TASK OBJECTIVE
Could you repeat exactly the lines below, from the line containing "You are a computer-use agent." through the last one, both included, while leaving out any pictures?

[Opening INPUT section]

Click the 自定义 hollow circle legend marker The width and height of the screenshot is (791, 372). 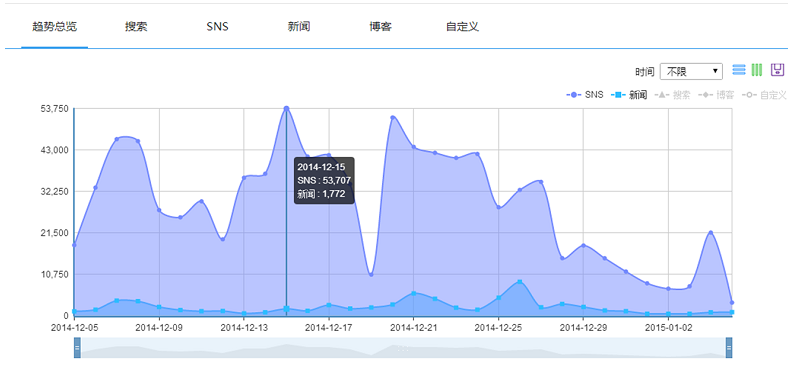click(750, 95)
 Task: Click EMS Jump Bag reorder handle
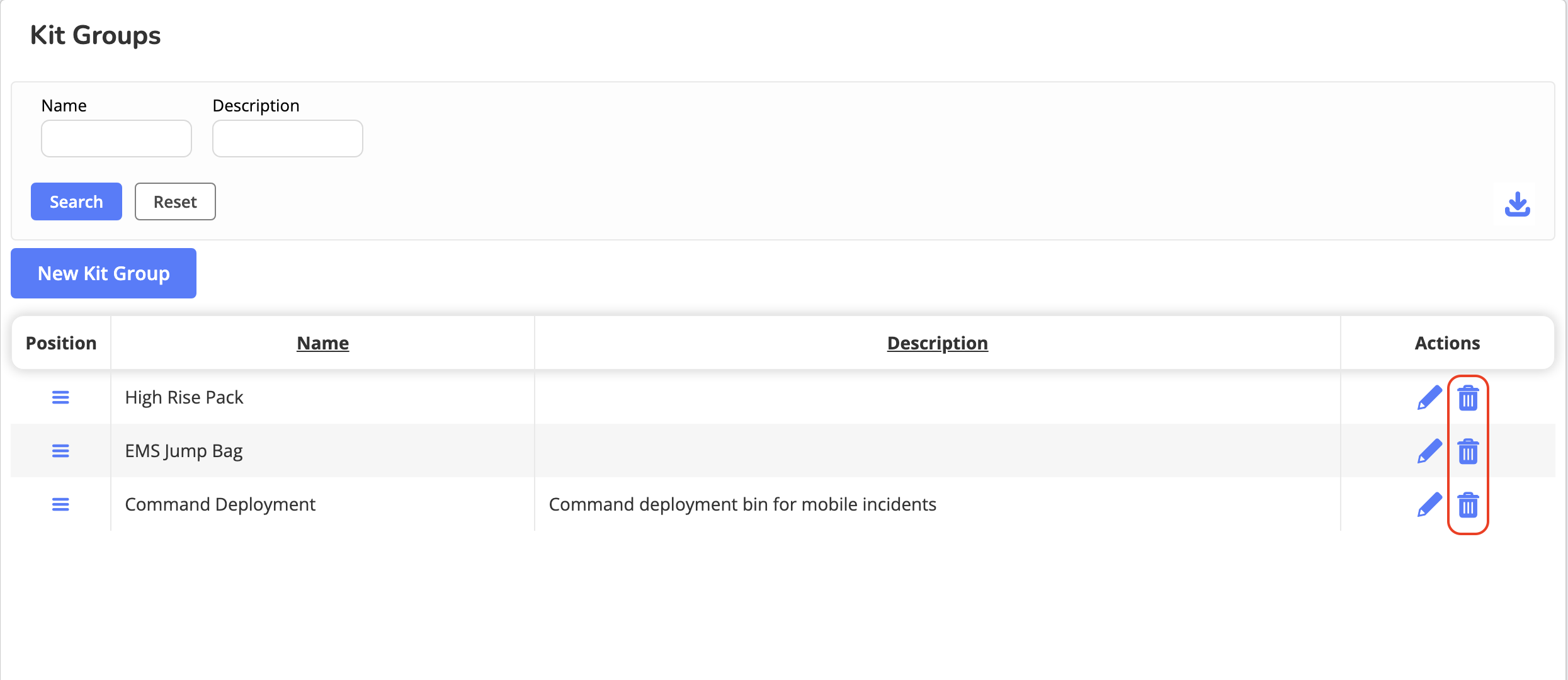click(60, 451)
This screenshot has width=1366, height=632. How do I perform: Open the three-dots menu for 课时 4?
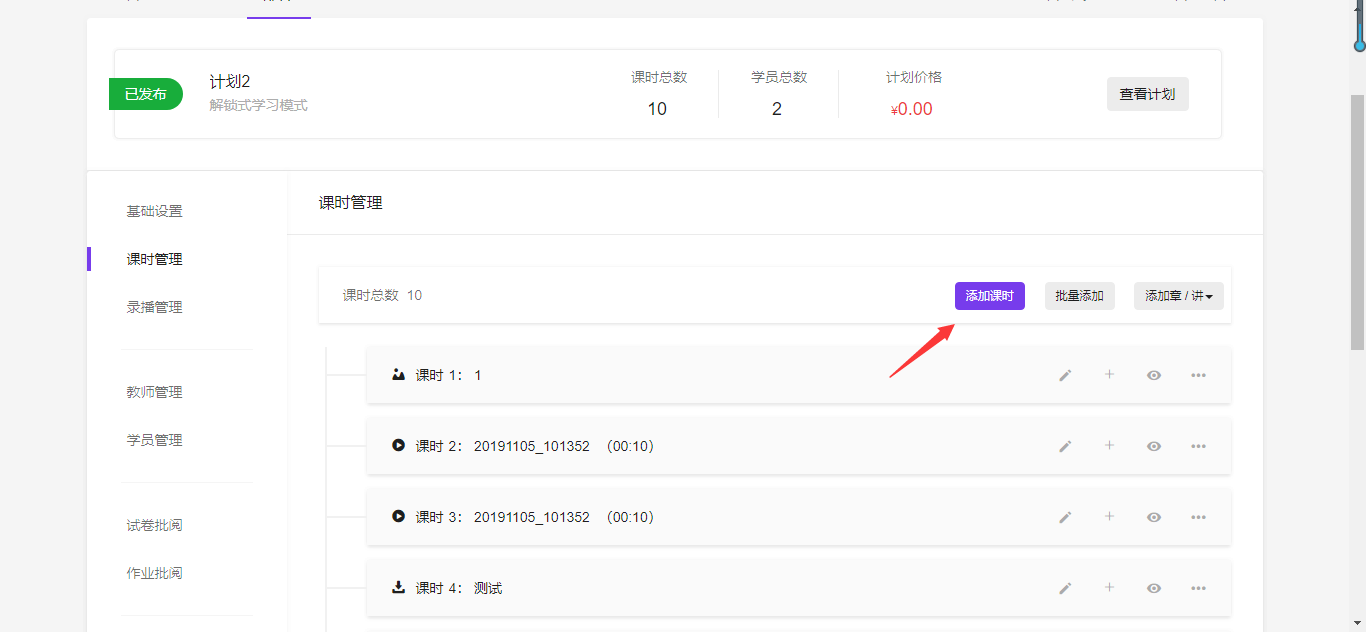pos(1198,588)
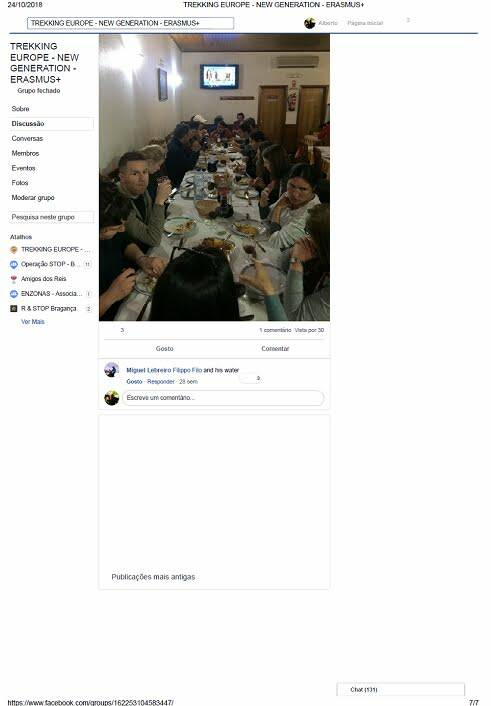The image size is (491, 706).
Task: Open the Discussão section
Action: tap(51, 124)
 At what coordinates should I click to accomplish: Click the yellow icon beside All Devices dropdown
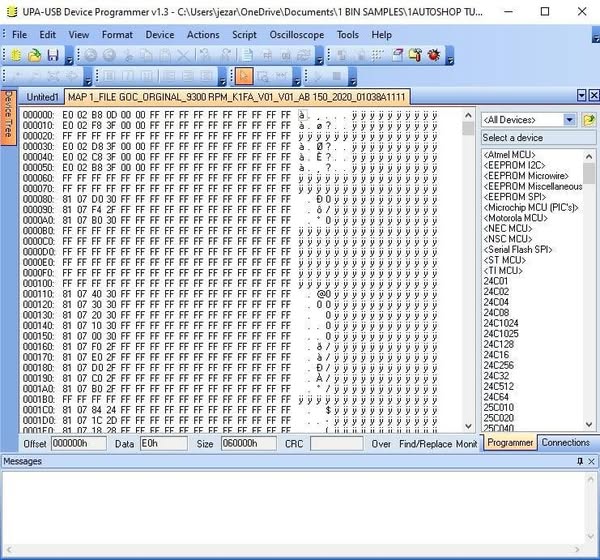[x=589, y=120]

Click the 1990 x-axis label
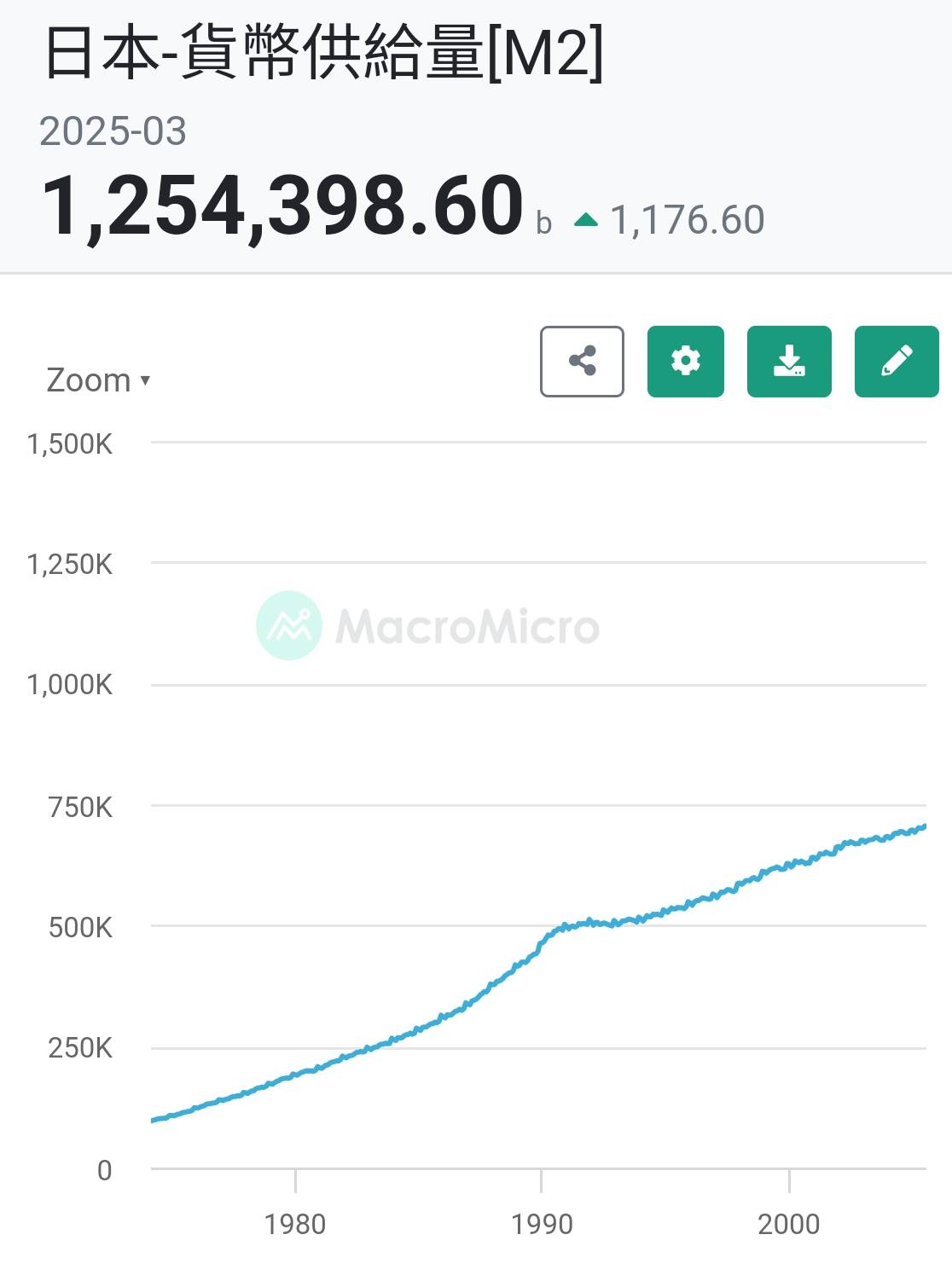coord(541,1225)
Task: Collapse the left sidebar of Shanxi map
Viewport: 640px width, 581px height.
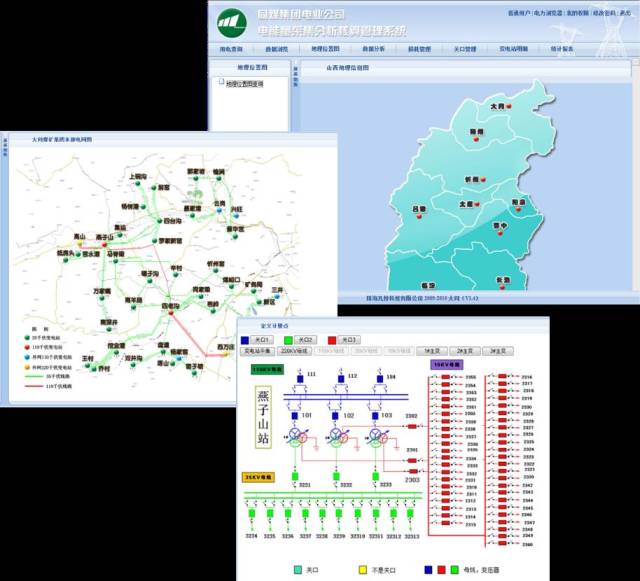Action: coord(294,72)
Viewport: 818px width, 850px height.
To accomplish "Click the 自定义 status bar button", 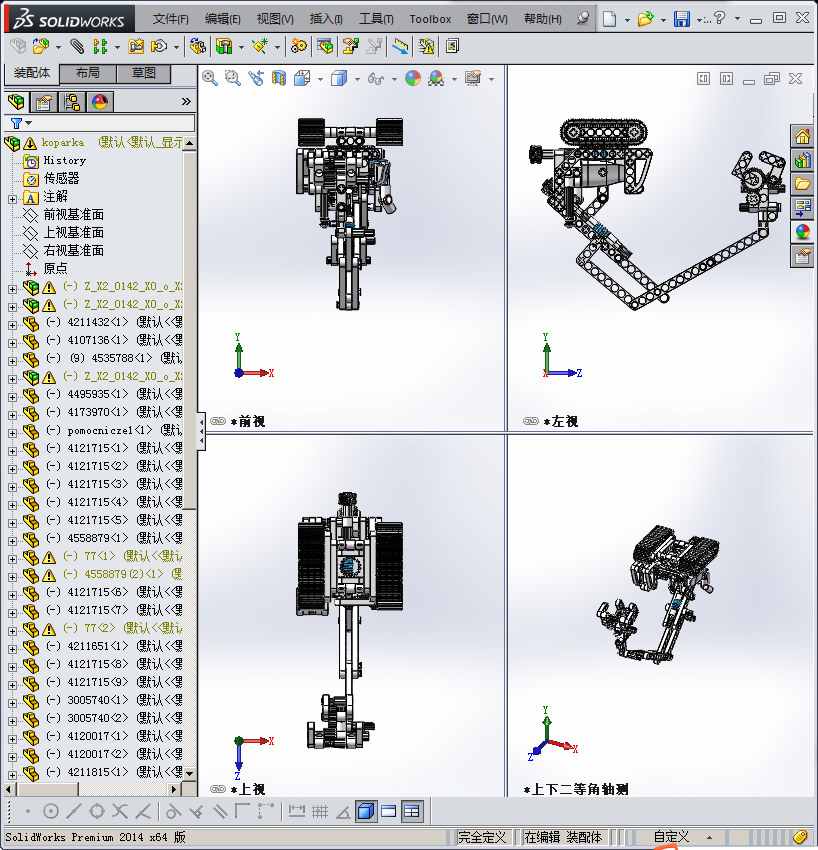I will [x=672, y=837].
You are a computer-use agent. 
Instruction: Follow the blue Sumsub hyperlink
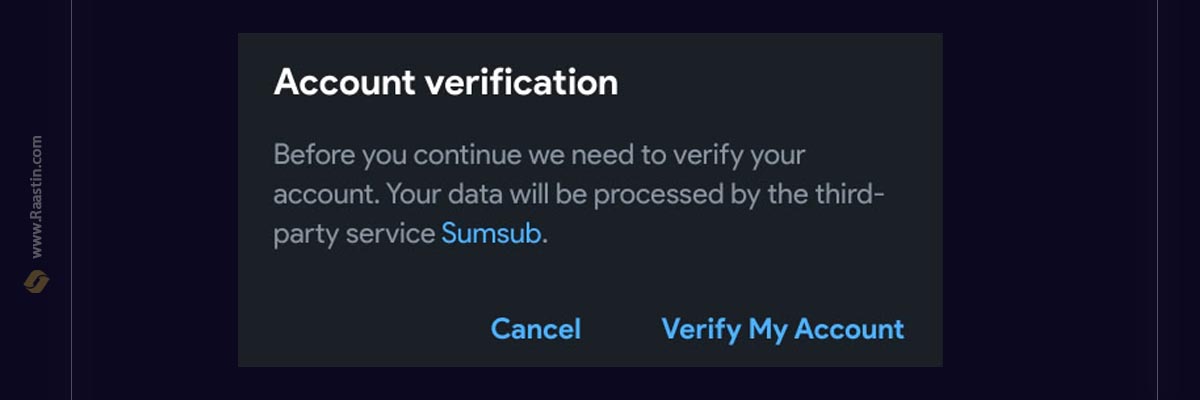coord(492,235)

[Closing INPUT section]

EXERCISE RESULT
You are a computer-use agent. 
Instruction: Follow the blue Sumsub hyperlink
coord(492,235)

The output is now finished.